小蓉兒也被這母女相見的場景所感染,一雙剪水眸子蓄滿了淚花,癟著嘴道:“娘,啊婆說要養你一輩子,舅舅在船上也說要養你一輩子,怎麽就沒人養小蓉兒一輩子?”
眾人被小蓉兒逗得一樂乎,悲傷的氣氛一掃而空。
蕭欽之怕蕭母勞累,接過了小蓉兒,這兩天也恢復了不少,索性將小蓉兒架在了肩頭,帶著小蓉兒騎大馬,言道:
“舅舅也養小蓉兒一輩子。”
今晚的西樓,因為多了幾個人,便好似過年一般熱鬧,蕭韻之帶著小蓉兒這裡逛逛,那裡逛逛,木槿便緊盯著望。

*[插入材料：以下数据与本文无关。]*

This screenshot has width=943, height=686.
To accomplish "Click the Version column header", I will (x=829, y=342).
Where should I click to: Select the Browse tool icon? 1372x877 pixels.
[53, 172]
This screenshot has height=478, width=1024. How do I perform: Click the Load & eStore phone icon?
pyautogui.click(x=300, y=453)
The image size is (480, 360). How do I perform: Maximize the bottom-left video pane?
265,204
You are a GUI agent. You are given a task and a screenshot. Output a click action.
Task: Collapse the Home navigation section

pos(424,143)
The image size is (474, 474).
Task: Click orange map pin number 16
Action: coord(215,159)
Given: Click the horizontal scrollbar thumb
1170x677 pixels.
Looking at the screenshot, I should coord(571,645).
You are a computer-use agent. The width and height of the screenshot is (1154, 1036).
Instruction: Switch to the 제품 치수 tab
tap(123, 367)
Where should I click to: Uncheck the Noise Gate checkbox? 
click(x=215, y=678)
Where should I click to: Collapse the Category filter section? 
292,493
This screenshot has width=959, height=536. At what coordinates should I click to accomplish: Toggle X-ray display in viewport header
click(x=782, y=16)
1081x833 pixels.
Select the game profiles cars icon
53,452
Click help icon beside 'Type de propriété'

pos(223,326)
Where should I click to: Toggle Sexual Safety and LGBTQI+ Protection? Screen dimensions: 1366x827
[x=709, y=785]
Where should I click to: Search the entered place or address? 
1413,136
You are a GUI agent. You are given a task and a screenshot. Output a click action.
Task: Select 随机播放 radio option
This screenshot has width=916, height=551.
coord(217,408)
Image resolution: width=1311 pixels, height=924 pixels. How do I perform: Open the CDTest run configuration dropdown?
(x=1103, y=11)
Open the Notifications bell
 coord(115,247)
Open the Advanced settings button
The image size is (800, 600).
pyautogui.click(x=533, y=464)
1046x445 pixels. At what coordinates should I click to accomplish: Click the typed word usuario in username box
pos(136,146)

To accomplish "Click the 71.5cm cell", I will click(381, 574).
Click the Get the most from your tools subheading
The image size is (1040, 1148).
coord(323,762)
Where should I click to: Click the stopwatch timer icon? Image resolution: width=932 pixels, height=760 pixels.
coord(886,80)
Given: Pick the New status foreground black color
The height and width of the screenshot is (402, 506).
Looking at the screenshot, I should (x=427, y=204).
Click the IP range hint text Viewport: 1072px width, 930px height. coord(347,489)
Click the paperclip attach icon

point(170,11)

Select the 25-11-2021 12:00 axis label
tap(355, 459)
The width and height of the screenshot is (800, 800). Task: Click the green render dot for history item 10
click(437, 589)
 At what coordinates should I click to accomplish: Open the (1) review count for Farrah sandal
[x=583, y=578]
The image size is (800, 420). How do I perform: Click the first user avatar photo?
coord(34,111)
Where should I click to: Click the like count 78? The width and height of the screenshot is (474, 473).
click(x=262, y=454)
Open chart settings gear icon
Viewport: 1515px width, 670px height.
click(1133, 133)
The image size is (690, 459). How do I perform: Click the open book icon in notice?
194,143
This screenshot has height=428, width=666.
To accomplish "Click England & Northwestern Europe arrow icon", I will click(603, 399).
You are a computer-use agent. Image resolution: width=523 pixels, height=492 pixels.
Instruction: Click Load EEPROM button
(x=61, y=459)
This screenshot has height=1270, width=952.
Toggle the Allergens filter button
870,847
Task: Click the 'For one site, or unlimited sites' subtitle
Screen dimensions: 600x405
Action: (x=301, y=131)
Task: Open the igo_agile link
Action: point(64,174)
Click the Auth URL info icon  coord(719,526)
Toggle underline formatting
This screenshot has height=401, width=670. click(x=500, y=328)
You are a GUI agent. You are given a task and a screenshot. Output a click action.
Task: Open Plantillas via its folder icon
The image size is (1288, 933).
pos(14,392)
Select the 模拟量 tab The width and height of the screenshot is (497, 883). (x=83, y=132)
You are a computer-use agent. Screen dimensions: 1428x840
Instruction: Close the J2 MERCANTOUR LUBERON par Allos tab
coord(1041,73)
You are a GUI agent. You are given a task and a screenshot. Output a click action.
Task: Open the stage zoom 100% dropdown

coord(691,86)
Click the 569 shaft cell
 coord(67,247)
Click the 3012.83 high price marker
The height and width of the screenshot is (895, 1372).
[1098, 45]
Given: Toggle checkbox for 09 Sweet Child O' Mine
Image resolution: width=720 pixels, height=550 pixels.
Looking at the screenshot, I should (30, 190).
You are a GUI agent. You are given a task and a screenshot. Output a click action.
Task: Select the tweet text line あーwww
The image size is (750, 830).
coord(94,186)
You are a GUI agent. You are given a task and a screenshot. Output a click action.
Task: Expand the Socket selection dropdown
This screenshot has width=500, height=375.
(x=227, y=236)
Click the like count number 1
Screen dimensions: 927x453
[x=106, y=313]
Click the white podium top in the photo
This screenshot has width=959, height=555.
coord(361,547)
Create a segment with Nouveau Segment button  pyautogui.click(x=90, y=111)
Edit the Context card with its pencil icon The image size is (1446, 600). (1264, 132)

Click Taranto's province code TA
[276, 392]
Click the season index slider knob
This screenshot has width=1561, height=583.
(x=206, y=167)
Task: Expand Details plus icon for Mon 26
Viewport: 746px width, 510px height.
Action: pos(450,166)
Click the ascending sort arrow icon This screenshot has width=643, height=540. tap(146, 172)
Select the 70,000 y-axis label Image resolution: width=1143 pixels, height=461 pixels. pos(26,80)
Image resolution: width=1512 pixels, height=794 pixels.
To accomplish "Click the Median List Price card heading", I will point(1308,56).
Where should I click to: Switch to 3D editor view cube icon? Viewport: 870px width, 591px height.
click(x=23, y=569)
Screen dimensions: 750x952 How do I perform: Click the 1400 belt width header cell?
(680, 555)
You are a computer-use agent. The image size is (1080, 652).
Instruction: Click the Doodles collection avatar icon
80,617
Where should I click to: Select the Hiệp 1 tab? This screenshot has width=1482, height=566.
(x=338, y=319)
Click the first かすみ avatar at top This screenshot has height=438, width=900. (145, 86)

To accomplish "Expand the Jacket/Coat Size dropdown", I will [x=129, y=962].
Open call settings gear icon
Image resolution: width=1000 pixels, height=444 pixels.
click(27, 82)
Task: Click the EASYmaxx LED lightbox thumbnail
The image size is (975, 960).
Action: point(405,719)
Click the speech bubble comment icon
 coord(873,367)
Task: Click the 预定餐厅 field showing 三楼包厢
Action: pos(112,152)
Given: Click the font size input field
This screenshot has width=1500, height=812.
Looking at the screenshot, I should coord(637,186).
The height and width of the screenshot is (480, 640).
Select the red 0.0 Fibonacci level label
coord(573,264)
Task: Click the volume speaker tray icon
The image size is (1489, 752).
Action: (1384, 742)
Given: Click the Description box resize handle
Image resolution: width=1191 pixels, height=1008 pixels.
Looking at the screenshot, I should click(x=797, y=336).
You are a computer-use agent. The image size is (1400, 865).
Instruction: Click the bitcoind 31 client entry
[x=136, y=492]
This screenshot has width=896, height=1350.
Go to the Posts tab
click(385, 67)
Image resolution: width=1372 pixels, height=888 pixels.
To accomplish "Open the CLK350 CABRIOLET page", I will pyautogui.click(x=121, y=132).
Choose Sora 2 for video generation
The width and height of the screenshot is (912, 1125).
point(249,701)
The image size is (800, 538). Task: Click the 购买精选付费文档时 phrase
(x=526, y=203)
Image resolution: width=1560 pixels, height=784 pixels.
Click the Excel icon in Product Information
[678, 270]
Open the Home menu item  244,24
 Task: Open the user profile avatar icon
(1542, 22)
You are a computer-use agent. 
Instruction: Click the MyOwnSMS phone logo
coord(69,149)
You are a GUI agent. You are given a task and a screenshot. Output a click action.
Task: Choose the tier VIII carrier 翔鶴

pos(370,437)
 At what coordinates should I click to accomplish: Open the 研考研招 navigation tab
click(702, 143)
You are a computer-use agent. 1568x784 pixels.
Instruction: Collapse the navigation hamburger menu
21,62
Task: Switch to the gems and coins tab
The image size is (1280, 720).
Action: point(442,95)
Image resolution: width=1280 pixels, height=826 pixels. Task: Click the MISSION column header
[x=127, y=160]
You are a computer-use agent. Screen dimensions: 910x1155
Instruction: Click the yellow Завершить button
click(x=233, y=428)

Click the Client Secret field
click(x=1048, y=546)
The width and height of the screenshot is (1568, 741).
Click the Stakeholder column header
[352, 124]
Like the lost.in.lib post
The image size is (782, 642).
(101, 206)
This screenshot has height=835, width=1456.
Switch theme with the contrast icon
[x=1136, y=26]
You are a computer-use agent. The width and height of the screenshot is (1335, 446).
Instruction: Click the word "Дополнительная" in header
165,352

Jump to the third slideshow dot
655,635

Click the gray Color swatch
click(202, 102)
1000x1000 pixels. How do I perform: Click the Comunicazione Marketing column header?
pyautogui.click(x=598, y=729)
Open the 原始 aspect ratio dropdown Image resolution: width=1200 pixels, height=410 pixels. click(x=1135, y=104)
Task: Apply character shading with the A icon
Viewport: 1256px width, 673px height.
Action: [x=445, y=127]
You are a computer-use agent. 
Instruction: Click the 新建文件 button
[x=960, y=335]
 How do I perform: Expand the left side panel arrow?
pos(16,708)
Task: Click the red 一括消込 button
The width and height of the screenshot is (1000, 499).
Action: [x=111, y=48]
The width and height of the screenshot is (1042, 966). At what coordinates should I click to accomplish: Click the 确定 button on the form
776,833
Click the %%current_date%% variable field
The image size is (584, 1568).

“蘭芳室”裡,裝不下千卷書,余下便放到了蕭欽之的書房“夜散室”,周烈與滿谷則是在一旁整理照看,蕭欽之則是被族長喊去東樓用餐,而簫藴之則與久違的老母說些體恤話。
樓下廚房裡,花姑、蔓菁與廚娘忙的熱火朝天,正在準備一頓豐盛的晚餐,這幾日存儲的珍饈,將會經過精心的烹飪,一一呈現在食案上。
這個夜晚,湖畔生春草,園柳變鳴禽,西樓歡聲笑語,一片欣欣向榮。